# Rust-Driven JavaScript APIs and Classes
This guide explains how to expose Rust functions and classes to JavaScript in the Rong engine.
## Table of Contents
- [Quick Overview](#quick-overview)
- [Part 1: JavaScript Functions](#part-1-javascript-functions)
- [Async Functions](#async-functions)
- [Sync Functions](#sync-functions)
- [Function Registration](#function-registration)
- [Optional Parameters](#optional-parameters)
- [Part 2: JavaScript Classes](#part-2-javascript-classes)
- [Class Definition](#class-definition)
- [Constructor](#constructor)
- [Instance Methods](#instance-methods)
- [Getters and Setters](#getters-and-setters)
- [Static Methods](#static-methods)
- [Mutable Methods](#mutable-methods)
- [Advanced Topics](#advanced-topics)
- [Complex Input Types with FromJSObj](#complex-input-types-with-fromjsobj)
- [Attribute Reference](#attribute-reference)

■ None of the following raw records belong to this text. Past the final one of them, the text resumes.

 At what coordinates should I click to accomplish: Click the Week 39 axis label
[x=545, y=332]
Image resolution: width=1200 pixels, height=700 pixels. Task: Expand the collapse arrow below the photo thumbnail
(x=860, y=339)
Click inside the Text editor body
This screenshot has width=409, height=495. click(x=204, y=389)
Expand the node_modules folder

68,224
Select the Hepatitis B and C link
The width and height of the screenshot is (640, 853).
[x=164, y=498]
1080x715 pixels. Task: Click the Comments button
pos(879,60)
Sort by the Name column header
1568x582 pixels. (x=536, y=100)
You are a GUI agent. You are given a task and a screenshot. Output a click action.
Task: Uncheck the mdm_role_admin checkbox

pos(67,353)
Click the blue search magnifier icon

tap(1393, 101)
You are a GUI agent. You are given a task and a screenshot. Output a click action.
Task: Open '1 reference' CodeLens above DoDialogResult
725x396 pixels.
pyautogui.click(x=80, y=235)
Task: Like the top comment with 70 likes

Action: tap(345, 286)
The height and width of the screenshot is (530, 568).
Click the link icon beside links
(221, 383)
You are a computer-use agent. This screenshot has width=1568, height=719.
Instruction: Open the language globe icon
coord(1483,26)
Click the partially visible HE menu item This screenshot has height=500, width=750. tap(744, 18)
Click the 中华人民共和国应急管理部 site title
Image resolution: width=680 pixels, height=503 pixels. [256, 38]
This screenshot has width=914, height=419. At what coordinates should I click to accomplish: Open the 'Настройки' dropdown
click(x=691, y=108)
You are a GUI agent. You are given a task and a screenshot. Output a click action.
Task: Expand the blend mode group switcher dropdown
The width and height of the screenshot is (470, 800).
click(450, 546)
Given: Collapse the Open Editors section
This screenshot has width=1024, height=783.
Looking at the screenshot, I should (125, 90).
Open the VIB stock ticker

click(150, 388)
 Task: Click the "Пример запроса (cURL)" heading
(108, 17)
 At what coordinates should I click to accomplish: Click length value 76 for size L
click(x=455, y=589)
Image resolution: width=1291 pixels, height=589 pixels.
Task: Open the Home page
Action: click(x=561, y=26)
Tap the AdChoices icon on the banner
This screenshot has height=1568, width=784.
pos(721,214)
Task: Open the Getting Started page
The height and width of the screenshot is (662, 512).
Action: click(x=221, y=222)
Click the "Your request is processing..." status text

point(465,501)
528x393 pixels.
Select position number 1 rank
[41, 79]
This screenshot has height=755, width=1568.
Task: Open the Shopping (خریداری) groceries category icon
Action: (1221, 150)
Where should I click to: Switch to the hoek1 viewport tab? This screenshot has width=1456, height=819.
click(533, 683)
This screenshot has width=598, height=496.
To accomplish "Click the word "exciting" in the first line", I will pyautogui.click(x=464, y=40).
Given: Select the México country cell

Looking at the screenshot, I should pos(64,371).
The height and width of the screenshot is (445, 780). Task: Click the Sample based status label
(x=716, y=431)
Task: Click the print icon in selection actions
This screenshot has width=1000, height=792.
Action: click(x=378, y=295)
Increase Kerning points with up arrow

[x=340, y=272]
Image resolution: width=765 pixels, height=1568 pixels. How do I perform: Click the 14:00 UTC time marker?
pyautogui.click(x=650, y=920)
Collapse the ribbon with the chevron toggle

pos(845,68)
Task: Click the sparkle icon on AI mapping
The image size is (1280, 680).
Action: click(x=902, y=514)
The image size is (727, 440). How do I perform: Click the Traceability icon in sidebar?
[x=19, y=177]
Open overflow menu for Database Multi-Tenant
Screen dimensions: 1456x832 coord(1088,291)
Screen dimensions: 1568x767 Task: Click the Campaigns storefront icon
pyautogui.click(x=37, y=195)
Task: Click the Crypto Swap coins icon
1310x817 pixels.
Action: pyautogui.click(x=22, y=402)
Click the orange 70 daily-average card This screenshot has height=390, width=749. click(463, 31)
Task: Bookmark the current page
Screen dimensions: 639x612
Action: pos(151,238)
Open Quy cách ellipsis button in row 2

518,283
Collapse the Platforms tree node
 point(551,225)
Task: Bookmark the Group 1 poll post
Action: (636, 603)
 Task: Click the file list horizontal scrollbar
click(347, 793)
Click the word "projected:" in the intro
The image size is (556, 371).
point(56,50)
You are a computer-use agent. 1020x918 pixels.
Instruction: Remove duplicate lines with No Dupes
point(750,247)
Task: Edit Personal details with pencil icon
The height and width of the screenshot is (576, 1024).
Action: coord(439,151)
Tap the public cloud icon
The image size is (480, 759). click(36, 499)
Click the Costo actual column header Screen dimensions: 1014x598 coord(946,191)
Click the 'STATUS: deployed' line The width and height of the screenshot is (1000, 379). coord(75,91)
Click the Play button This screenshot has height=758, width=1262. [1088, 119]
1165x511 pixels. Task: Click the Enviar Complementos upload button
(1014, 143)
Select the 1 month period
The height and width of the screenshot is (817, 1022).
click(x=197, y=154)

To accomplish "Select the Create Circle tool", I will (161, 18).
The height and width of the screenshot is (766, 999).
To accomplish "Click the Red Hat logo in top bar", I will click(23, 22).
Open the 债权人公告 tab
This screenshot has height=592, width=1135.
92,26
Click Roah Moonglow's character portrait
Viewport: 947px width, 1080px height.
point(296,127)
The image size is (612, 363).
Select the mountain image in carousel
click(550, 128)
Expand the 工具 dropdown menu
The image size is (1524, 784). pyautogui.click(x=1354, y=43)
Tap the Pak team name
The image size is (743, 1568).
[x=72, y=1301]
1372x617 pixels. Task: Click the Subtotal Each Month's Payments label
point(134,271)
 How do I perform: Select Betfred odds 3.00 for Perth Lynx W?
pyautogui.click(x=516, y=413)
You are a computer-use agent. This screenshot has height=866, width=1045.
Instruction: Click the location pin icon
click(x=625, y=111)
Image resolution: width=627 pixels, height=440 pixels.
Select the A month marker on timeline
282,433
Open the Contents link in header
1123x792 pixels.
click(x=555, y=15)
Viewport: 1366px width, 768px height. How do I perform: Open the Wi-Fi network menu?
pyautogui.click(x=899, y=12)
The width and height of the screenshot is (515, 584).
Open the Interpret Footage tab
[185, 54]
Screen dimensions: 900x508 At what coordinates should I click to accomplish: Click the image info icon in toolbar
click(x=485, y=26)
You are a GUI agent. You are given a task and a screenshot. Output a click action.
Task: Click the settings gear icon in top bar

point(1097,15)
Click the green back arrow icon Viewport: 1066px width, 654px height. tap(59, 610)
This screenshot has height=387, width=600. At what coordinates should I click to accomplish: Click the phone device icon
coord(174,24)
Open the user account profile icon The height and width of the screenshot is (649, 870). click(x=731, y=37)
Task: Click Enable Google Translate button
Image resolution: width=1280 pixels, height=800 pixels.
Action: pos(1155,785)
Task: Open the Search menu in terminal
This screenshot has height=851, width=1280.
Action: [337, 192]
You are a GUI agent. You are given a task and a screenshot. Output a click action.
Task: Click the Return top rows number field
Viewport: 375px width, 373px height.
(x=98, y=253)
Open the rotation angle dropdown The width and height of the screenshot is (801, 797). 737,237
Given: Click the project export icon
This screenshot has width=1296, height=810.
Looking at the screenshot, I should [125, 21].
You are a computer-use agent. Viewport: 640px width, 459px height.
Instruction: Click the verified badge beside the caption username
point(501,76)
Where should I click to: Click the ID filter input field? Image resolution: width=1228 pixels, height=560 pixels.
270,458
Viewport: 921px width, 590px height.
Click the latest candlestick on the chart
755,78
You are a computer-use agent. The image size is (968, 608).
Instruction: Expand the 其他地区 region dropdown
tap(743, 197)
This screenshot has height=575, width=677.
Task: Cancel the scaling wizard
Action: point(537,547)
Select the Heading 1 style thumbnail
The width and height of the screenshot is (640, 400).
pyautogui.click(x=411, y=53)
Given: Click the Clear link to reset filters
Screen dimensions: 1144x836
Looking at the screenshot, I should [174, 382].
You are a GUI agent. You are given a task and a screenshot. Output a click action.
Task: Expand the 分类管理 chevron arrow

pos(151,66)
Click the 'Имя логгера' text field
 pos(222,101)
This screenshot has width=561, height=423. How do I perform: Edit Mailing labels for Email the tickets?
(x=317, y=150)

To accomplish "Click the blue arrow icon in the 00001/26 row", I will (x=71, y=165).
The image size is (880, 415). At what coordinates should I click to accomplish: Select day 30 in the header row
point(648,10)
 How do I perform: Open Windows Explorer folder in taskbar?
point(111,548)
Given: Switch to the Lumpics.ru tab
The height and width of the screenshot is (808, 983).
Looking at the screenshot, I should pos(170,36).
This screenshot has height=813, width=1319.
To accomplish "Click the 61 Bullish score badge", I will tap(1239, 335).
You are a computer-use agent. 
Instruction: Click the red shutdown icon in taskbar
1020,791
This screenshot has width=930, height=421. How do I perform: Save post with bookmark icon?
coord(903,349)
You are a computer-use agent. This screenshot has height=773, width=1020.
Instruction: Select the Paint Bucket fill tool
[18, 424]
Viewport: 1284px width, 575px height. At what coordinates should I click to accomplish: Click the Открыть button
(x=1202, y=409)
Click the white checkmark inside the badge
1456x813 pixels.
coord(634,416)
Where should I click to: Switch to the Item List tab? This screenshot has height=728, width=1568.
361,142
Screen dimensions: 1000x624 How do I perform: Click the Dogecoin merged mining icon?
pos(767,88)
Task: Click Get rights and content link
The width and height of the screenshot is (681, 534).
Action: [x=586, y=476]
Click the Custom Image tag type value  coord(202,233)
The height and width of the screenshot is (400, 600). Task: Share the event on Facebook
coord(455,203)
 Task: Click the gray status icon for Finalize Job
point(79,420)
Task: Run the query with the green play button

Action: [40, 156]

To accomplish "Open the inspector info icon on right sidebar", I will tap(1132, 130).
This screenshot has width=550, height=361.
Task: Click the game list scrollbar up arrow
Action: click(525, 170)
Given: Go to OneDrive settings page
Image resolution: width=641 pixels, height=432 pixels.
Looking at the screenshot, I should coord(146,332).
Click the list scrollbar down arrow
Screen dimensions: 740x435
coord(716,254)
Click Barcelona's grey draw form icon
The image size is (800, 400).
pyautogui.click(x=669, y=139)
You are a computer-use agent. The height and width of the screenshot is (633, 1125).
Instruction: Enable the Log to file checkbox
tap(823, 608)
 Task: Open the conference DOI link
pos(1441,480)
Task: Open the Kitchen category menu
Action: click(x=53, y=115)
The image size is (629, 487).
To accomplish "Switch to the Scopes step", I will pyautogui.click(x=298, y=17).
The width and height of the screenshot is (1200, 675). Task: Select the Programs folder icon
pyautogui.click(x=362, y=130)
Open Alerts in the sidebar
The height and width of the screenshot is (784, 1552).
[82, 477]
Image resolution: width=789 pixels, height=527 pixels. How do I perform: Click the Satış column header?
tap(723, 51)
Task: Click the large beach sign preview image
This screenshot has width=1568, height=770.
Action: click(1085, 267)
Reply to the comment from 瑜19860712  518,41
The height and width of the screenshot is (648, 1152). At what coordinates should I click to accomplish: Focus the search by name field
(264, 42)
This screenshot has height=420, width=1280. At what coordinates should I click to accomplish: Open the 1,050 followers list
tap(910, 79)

- [Complete Examples](#complete-examples)
---
## Quick Overview
Rong provides two main approaches for exposing Rust to JavaScript:
| **Functions** | Standalone utilities, module APIs | `Rong.readFile()` |
| **Classes** | Stateful objects with methods | `new Point2D(10, 20)` |
**Key macros:**
- `#[js_export]` — Mark a struct to be exposed to JavaScript
- `#[js_class]` — Mark an `impl` block to define JS class methods
- `#[js_method]` — Mark individual methods to expose to JavaScript
---
## Part 1: JavaScript Functions
### Async Functions
Most Rust functions that perform I/O should be async. Rong automatically converts them to JavaScript Promises.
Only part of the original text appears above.